## [Stated problem 1]
Within the records, substitute "column heading" for "column header" in everything from the line containing "Select the Current Date column header" down to the end of the records. Reproduce those lines with nothing else changed.
================
Nathan, ha, Keith Hernandez... brings back the good ole days of listening to the Orioles on the radio... when players did coke instead of steroids (I'm thinking of you Doc Gooden and Mr. Strawberry. Good times...

Bryan, good for you... Both Bosh and Bron Bron... Laker haters have found another team to hate.

Jeff said...

Man, a cyclone of madness. I'm trying to keep the thread of the last few days of this post in perspective but I find myself wanting to laugh like a madman. When I read a story I want to be frightened, I want to cry, I want to be in awe of a thought I had never had, I want to vicariously fall in love. Why, why on earth would I want to sit around the camp-fire and listen to you explain to me why you are so clever? I'll read a dictionary if I want that. That is clever! I dare you to reproduce that in an individual style. It seems, and don't steal my genius idea, that we are all blind, living in a cave and struggling to describe the world as it once looked. The world is still here! Tell me a story! Anyway, back to my drinking game. Madness! Madness!

Nathan Bransford said...

Actually Jeff, you stole Plato's idea with the cave thing, so....

John Jack said...
================
## [Stated problem 2]
Write the next part of the blog comment thread, starting right after its final line.
================
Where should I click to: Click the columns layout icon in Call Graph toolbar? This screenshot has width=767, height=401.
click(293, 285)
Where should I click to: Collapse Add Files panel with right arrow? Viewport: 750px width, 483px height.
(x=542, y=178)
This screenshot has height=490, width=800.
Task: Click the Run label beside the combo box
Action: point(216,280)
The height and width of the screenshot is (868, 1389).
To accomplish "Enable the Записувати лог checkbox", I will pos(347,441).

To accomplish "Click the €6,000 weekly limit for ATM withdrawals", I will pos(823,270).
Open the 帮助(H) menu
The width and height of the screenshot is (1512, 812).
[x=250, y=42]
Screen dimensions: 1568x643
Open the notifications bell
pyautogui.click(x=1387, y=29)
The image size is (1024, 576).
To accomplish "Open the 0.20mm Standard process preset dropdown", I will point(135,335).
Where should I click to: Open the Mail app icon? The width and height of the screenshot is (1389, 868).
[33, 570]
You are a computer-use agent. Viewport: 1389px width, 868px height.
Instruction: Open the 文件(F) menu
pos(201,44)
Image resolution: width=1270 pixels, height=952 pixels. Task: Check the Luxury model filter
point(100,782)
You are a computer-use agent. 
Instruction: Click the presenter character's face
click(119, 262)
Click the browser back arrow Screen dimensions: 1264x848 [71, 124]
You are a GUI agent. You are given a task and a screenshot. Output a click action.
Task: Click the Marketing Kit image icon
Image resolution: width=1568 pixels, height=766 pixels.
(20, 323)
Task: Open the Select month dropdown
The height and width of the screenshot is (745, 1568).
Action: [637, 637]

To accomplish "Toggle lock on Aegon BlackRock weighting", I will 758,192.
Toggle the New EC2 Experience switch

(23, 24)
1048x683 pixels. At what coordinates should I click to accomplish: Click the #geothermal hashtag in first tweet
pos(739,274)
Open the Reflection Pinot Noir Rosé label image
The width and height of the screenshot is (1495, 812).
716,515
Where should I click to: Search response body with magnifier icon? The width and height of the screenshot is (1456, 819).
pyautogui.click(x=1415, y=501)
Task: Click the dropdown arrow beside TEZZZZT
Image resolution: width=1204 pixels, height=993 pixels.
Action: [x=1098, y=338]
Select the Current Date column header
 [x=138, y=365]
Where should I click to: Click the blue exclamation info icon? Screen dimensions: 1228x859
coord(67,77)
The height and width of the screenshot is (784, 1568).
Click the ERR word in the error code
================
## [Exercise output 1]
Select the Current Date column heading
 [x=138, y=365]
Where should I click to: Click the blue exclamation info icon? Screen dimensions: 1228x859
coord(67,77)
The height and width of the screenshot is (784, 1568).
Click the ERR word in the error code

## [Exercise output 2]
I try not to be surprised by the generational gap viewpoints apparent at this blog, Mr. Bransford's Generation Y, others Generation X and Generation Z, the Boomer Generation also known as the Me Generation, the Greatest Generation, the Silent Generation, and who knows what the up and coming generation is. Different attitudes and outlooks toward culture abound.

The Y Generation for its worship of idol celebrities' megasuccesses seems appropriate to the commercialization of culture, which accelerated in the '90s and is about at its peak. Ever higher and higher peaks have gravitational limits, re: the Babel tower. What goes up will come down.

The time will come again when cultural accomplishment is not measured by financial success and material wealth, but by insightful understandings of the human condition and influences for the greater good.

Ray Bradbury's Farenheit 451 had it right, technology destroys culture, but it also had it wrong, at least it didn't offer solutions. There are phoenixes in the ashes. Technology will also be the solution.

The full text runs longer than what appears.